Wattage is the power rating of your amplifier. This is how much it can push out of the speaker at maximum volume. Do not get it confused with a volume rating as power does not correlate directly. Some 15w amps can be much louder than other 30w amps. It all comes down to the design and how it was built (valve, solid state etc.). This means as long as cabinet wattage > amp wattage you are fine.
The Impedance is an interesting thing but all you need to know is that your head and cab need to match. For example if you cab has an 8 ohm input make sure you use the mono 8 ohm output on your head. If you are using multiple cabinets it can get a little complicated and changes on an amp by amp basis.
For example you may buy an amplifier with an 8ohm output at 100w but your cabinet may have a 8ohm input and can only handle 60w. At bedroom volume you may not cause much damage but once you turn up something will go wrong.
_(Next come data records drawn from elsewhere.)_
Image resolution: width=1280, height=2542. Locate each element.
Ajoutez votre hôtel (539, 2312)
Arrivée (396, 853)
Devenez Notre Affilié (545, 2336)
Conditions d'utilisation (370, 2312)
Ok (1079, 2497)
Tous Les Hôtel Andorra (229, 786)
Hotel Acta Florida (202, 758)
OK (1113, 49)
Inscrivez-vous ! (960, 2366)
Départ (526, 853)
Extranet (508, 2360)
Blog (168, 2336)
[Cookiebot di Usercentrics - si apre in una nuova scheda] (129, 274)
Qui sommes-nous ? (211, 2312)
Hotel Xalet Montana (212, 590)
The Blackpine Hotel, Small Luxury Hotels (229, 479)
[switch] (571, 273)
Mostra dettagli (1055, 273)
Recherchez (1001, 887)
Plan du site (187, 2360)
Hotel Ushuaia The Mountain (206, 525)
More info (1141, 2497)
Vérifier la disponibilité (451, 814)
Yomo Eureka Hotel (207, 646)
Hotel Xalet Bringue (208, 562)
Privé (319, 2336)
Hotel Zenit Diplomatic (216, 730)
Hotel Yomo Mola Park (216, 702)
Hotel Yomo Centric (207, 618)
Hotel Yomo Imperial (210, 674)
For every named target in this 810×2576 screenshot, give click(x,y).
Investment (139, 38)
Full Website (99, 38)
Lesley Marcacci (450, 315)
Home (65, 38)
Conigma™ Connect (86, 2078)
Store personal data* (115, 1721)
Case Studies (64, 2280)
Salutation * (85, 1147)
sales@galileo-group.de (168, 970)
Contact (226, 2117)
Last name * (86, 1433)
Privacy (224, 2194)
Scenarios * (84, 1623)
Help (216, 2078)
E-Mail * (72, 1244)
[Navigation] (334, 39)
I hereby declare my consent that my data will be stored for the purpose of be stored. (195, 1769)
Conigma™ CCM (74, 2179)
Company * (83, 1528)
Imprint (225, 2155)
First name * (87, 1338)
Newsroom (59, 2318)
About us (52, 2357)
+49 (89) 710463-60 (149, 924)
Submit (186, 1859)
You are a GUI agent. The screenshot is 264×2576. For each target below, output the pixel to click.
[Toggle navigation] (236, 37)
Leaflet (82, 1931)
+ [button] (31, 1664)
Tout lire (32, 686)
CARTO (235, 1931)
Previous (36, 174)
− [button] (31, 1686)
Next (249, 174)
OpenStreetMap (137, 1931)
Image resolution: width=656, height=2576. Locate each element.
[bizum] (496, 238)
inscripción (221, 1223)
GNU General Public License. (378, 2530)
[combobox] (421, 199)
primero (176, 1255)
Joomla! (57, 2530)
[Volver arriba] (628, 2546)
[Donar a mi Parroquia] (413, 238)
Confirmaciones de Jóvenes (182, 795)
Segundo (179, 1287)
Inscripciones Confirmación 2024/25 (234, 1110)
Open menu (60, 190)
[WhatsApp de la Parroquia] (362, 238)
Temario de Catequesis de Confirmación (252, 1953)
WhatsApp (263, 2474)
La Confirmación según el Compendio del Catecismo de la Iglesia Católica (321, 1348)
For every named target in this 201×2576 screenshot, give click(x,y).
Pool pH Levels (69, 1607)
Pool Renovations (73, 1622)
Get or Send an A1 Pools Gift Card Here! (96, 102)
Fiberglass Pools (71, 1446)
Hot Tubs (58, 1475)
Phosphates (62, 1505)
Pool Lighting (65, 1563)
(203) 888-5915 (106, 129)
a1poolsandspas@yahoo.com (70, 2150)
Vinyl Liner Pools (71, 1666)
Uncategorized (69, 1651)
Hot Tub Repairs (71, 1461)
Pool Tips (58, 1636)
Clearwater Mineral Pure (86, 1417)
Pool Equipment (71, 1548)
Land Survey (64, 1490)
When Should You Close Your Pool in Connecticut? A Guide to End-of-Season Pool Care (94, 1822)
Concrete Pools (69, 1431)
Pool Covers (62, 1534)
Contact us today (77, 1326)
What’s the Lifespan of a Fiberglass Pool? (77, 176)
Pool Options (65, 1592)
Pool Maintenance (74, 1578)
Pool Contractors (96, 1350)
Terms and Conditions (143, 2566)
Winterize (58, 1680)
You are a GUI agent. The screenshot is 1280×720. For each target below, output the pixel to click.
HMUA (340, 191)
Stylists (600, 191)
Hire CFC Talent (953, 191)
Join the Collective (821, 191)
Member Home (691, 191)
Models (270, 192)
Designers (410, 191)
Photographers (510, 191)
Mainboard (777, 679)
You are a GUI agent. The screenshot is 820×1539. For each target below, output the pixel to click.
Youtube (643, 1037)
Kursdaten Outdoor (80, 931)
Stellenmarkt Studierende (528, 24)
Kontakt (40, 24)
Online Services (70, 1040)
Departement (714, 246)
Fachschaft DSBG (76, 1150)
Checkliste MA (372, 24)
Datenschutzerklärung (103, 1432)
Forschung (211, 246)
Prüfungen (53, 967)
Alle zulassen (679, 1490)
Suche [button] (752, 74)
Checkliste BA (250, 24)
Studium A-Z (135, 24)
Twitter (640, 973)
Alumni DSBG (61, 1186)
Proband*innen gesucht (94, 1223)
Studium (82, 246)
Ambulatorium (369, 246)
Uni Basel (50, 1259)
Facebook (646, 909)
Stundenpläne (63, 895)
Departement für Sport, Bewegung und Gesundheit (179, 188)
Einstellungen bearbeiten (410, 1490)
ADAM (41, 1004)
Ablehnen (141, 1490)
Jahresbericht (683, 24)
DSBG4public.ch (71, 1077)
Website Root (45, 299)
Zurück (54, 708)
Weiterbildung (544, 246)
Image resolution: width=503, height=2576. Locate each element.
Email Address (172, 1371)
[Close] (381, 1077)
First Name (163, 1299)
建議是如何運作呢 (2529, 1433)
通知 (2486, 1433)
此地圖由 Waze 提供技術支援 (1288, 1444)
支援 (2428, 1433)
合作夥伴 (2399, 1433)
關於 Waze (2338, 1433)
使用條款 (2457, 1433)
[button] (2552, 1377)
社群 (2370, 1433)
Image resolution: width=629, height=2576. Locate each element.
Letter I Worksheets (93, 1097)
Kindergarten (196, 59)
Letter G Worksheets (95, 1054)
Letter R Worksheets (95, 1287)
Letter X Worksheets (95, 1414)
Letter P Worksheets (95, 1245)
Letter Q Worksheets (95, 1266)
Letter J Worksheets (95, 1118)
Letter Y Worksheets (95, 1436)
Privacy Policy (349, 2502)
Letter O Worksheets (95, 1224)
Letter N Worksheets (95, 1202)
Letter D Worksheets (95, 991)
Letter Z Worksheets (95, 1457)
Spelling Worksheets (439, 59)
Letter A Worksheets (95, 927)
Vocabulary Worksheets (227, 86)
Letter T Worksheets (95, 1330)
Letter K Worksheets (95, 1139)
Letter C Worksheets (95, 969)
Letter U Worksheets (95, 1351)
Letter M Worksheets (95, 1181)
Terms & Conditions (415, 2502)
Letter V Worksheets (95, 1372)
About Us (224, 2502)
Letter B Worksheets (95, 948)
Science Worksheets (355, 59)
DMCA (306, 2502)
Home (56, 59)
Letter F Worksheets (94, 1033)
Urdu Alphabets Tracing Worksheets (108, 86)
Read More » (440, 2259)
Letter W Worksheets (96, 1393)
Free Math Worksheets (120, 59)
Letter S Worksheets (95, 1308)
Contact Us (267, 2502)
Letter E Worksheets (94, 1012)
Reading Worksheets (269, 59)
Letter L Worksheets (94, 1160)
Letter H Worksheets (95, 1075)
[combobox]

That is why it is important to always buy a cab that matches impedance (ohms) and can handle at least what your amplifier is rated at in terms of wattage. Normally with 4×12 cabs this is not much of an issue as most speakers are rated high enough to handle most heads when split over 4 speakers. When using a single or dual speaker setup though you do have to be extra careful that you do not damage anything.
If you are not sure always try and find the matching cab that was meant to go with your head. Not only will it often deliver the best sound but it will also run extremely safely as well.